In the Minneapolis winter, hot soup makes an appealing lunch. At a local eatery specializing in such fare I learned an important lesson for IT.

This restaurant serves soup in bowls and “bottomless” bowls. Bottomless gets you unlimited refills. Here’s your challenge: As an IT analyst, devise a system to keep track of who’s entitled to those free refills. How would you do it?

Would you print a card at the register with a bar code, to be scanned to verify which customers should get refills? Would you ask bottomless customers to show their receipts each time they return for another helping? Or …

Design your solution before you read how the restaurateur handled the problem.

Okay ready?

Bottomless customers get a differently shaped bowl.

Every time I eat there I wonder if I’d have found this simple solution. Ask yourself, and your analysts and designers too, because if they restrict their thinking to IT they can cost you a lot of money. Sometimes, a second type of bowl can replace a million lines of code.
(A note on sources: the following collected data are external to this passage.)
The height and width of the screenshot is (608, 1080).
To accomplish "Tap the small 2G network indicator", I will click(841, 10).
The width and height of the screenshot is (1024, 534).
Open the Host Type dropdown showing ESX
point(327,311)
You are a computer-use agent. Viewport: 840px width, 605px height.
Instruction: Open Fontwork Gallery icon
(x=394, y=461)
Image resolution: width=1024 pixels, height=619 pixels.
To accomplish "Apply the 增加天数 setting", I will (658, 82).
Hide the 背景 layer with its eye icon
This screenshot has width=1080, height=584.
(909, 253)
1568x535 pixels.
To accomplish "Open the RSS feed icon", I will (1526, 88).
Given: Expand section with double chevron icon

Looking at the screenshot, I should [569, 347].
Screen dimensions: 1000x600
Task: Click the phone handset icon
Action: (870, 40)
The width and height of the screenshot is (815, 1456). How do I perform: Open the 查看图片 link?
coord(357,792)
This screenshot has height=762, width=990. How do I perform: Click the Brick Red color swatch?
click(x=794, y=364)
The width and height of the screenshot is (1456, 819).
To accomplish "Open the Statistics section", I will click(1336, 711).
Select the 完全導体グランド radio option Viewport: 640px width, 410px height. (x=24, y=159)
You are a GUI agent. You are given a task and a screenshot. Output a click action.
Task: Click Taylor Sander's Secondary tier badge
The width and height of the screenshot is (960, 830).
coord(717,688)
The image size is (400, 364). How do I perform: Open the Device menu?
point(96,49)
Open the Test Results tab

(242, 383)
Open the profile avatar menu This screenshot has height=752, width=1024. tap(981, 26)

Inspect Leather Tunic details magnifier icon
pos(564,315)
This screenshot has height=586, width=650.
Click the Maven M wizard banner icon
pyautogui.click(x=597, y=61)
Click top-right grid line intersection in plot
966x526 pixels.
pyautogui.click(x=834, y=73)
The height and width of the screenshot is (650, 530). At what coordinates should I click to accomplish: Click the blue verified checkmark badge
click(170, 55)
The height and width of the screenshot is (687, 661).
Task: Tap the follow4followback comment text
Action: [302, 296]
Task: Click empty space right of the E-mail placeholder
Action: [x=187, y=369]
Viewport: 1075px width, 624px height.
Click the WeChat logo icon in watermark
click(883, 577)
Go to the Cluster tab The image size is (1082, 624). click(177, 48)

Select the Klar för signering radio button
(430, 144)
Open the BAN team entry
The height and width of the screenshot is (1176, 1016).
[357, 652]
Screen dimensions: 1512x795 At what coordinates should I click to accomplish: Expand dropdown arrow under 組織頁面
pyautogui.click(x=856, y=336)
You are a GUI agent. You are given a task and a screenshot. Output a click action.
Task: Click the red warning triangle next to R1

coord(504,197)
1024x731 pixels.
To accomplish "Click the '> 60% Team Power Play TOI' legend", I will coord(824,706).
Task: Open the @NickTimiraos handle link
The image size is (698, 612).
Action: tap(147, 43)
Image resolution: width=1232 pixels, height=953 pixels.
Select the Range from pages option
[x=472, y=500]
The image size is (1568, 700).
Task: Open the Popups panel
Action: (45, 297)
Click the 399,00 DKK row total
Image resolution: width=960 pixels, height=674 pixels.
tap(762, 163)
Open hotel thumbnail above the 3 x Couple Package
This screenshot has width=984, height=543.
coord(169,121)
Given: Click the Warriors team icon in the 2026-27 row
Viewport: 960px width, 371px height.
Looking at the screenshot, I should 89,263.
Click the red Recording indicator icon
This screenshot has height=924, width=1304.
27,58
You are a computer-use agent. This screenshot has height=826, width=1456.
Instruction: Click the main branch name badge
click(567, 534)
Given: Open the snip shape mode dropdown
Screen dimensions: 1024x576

Whether you’re selling soup or silverware, hardware or handbags, you’re in retail. And while IT has tremendous importance in the retail back office, in the store itself its importance is limited. Which is ironic, because CRM is one of the hot applications of IT these days, and most retailers live and die on good customer relations.

Take data warehousing, one of the most important tools in what we usually think of as a CRM implementation. You can use data warehousing to collect terabytes of customer information and slice it, dice it, cross-correlate it, and do multidimensional scaling if that will teach you anything.

When you’re done you’ll learn (among other things) which customer segments, and maybe even which customers do and don’t buy which products from you.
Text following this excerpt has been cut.